In 2011, during its Series B funding round, Airbnb's founders executed a $21 million secondary share sale, a move that accompanied a substantial $114.9 million investment and valued the nascent company at an estimated $1.3 billion. This early liquidity event for the founders, while part of a successful funding round, sparked debate among venture capitalists regarding its implications for startup innovation and long-term commitment.
The Series B round, which saw significant participation from prominent investors including Andreessen Horowitz, DST Global, and General Catalyst, propelled Airbnb's growth.
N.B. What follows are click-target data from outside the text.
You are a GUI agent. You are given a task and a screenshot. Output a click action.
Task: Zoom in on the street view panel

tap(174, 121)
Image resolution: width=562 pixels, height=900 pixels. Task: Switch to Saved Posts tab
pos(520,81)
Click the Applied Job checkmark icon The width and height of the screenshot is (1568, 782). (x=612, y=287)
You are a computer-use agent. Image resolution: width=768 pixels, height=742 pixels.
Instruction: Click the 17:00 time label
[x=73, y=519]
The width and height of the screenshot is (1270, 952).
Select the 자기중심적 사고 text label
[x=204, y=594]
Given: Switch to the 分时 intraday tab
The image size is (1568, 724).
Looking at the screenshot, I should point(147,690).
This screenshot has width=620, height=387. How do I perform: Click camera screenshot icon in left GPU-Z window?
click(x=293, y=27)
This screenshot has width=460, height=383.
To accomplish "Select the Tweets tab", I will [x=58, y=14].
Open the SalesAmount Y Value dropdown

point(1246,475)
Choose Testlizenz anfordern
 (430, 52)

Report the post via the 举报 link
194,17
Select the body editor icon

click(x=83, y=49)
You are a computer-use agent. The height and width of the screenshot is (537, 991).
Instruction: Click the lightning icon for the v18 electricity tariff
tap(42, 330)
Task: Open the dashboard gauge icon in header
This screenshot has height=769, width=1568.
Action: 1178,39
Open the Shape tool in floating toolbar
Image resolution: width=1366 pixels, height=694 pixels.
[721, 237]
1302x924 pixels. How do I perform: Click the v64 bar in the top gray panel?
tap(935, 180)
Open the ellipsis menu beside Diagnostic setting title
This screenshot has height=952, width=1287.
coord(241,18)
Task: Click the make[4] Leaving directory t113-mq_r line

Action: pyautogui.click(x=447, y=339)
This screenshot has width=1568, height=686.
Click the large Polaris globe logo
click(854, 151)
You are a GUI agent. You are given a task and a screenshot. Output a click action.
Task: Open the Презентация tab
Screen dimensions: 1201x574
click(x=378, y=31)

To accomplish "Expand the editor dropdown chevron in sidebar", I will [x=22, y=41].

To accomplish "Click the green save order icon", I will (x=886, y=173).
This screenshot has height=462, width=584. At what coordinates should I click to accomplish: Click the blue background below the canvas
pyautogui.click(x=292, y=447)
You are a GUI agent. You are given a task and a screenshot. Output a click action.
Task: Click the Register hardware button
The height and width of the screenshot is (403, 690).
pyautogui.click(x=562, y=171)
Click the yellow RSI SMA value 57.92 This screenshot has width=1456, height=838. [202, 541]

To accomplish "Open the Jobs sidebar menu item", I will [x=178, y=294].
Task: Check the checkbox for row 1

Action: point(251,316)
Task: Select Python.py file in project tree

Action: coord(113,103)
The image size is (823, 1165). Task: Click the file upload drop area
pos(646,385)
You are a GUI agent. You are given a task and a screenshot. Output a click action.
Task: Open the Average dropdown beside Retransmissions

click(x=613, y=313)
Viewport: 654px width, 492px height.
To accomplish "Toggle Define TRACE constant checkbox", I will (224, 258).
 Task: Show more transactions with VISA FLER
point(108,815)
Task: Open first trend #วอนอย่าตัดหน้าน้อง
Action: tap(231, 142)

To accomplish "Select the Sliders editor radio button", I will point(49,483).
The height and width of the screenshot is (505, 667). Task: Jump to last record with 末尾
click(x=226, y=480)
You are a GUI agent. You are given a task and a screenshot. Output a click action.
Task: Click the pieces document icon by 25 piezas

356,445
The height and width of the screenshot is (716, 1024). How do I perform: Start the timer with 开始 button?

At the time, the company was rapidly expanding its community marketplace for unique accommodations, having already reached over 2 million nights booked and attracting millions of monthly page views. The capital infusion was earmarked to fuel international expansion and accelerate team growth.
The decision by founders to take money off the table through a secondary sale at such an early stage was often viewed critically within the venture capital community. As noted by Gergely Orosz in a recent social media post, "VCs said back then what they say today: secondaries terrible for innovation… I don’t buy it." This sentiment reflected a traditional belief that founders should maintain maximum equity and focus solely on company growth without early personal financial rewards.
However, Airbnb's trajectory following this event defied conventional wisdom. The company went on to achieve "smashing success," eventually becoming a global hospitality giant and completing a highly anticipated Initial Public Offering (IPO) in December 2020. Orosz's commentary underscores a re-evaluation of early founder liquidity, suggesting that it does not inherently hinder innovation or company success. He concluded his observation with direct advice to entrepreneurs: "Founders: take secondaries if you can." This perspective highlights a growing acceptance that founder liquidity can be a legitimate part of a startup's funding journey, potentially offering stability and motivation without compromising ambitious growth.